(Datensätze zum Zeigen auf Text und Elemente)

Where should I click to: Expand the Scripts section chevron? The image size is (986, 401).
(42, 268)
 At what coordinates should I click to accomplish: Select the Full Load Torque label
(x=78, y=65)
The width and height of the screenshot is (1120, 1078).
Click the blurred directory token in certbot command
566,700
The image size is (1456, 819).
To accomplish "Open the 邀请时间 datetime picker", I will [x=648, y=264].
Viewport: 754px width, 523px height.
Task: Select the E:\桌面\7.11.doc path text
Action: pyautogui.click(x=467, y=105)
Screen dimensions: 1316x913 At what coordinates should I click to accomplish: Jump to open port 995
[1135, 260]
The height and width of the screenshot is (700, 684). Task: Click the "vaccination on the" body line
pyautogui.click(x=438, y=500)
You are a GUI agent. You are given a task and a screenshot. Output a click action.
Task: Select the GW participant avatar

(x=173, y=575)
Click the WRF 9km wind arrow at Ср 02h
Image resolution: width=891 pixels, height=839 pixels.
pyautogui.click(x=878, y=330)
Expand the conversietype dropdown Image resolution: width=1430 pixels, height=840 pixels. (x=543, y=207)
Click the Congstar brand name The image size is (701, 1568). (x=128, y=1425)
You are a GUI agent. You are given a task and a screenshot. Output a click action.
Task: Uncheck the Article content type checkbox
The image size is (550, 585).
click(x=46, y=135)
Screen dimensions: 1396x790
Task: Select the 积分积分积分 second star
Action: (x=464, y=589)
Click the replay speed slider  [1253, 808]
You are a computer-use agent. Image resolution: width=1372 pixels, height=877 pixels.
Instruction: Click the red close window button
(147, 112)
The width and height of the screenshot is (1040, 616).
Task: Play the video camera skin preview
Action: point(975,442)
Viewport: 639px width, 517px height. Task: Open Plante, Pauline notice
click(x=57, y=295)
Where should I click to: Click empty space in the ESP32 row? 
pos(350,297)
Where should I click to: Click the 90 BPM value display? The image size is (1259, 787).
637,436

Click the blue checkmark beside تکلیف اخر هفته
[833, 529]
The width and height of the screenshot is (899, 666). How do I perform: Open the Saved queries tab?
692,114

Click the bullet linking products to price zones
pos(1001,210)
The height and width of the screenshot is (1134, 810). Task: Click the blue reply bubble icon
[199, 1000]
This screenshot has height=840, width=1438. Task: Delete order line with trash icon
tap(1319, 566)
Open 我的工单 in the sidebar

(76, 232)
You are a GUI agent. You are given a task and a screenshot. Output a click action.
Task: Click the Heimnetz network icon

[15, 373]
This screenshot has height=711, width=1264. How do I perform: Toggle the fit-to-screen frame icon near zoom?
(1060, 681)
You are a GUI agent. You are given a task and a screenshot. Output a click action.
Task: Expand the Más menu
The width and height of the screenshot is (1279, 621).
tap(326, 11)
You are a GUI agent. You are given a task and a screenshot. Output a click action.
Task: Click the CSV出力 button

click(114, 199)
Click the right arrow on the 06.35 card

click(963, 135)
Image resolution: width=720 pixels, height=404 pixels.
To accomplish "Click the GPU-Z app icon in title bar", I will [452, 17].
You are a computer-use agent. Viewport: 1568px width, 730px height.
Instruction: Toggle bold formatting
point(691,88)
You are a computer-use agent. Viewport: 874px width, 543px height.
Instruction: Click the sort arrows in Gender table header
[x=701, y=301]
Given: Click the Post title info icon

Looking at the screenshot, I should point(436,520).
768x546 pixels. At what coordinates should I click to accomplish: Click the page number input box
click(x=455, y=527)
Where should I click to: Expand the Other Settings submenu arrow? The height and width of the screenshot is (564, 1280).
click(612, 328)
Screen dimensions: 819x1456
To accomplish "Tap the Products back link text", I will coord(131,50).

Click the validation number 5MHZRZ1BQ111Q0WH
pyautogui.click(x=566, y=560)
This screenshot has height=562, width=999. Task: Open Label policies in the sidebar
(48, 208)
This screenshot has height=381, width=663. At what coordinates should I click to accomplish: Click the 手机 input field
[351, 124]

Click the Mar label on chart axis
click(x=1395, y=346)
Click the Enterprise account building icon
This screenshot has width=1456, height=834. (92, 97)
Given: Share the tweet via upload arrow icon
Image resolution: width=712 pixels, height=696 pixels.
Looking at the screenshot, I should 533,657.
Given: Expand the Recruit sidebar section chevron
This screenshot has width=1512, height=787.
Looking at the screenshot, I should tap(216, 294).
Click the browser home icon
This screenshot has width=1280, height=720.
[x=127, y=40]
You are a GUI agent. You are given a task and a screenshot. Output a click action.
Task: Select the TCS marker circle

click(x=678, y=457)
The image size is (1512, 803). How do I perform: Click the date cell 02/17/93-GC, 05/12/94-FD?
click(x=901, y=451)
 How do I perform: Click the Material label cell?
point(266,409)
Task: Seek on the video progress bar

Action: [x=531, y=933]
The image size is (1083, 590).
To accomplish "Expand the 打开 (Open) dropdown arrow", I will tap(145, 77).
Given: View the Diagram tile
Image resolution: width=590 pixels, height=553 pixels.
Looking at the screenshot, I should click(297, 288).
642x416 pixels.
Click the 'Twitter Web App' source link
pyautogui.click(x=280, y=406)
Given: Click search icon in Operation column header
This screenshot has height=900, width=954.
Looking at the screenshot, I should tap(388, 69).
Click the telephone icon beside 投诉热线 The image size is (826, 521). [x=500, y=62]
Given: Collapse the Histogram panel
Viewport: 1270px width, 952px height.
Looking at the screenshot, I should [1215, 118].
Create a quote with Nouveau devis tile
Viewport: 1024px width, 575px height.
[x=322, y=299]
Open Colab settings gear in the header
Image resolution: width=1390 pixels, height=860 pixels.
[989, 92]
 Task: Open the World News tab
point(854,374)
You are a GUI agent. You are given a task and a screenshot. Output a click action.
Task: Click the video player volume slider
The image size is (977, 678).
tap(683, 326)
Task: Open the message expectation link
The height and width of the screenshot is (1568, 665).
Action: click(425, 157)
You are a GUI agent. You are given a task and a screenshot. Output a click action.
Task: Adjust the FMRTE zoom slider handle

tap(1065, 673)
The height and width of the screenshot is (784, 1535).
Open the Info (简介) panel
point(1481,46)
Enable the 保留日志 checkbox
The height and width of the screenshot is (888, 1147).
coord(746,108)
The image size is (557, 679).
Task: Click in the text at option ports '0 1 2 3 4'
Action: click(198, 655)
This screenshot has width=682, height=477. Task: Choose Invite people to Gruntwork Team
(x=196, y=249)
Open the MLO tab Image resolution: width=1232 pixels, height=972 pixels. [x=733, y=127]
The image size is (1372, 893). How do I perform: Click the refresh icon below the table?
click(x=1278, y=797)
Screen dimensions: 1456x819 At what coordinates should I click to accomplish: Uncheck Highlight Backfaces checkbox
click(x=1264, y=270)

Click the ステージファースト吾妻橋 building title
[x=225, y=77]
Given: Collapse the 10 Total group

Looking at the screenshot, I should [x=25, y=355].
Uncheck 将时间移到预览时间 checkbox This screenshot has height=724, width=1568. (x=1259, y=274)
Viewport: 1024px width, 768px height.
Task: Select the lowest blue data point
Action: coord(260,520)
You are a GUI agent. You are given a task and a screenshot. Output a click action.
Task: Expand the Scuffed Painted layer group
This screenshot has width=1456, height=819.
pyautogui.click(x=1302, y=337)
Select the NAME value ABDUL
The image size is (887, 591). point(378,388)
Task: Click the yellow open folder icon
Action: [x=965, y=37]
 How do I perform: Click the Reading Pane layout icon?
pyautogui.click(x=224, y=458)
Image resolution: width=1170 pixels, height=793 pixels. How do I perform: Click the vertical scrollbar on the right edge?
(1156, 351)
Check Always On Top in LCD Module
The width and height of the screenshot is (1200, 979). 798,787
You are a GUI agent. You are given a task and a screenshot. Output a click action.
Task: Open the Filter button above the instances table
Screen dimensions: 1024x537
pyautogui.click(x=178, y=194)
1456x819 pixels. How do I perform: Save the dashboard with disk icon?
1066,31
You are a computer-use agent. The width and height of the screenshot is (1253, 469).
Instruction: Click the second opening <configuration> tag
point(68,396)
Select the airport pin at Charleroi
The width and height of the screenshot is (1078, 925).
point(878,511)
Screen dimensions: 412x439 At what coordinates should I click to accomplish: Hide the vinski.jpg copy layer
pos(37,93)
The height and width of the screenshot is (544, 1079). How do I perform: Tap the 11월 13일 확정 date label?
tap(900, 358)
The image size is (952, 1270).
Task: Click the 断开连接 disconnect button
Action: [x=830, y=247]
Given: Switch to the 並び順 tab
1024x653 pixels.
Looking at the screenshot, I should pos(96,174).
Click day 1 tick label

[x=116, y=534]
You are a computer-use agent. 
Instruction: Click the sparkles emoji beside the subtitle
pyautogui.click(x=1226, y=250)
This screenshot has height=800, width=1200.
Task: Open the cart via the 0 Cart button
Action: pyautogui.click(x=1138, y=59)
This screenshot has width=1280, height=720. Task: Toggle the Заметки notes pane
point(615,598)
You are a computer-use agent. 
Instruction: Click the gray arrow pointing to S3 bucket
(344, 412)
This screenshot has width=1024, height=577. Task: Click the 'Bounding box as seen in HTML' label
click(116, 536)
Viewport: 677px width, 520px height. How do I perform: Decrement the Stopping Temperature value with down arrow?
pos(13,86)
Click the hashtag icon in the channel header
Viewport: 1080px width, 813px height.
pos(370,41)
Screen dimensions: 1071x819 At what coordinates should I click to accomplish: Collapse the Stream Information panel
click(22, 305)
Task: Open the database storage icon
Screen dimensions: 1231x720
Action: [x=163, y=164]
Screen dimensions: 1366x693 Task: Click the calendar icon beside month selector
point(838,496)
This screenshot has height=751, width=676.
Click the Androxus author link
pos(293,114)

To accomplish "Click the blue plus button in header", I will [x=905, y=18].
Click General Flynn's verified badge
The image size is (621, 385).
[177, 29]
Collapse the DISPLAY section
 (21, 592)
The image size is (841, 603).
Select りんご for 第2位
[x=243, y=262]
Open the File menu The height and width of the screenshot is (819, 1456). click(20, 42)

Zu erledigende Aufgabe: Schreibe bitte die Zeilen vom Beginn der Datensätze bis einschließlich der Zeile mit "pyautogui.click(x=438, y=500)" als JSON-Liste von Zeichenketten um, eine Zeichenkette je Zeile und ohne Leerzeilen.

Ergebnis der Übung:
[
  "Where should I click to: Expand the Scripts section chevron? The image size is (986, 401).",
  "(42, 268)",
  " At what coordinates should I click to accomplish: Select the Full Load Torque label",
  "(x=78, y=65)",
  "The width and height of the screenshot is (1120, 1078).",
  "Click the blurred directory token in certbot command",
  "566,700",
  "The image size is (1456, 819).",
  "To accomplish \"Open the 邀请时间 datetime picker\", I will [x=648, y=264].",
  "Viewport: 754px width, 523px height.",
  "Task: Select the E:\\桌面\\7.11.doc path text",
  "Action: pyautogui.click(x=467, y=105)",
  "Screen dimensions: 1316x913 At what coordinates should I click to accomplish: Jump to open port 995",
  "[1135, 260]",
  "The height and width of the screenshot is (700, 684). Task: Click the \"vaccination on the\" body line",
  "pyautogui.click(x=438, y=500)"
]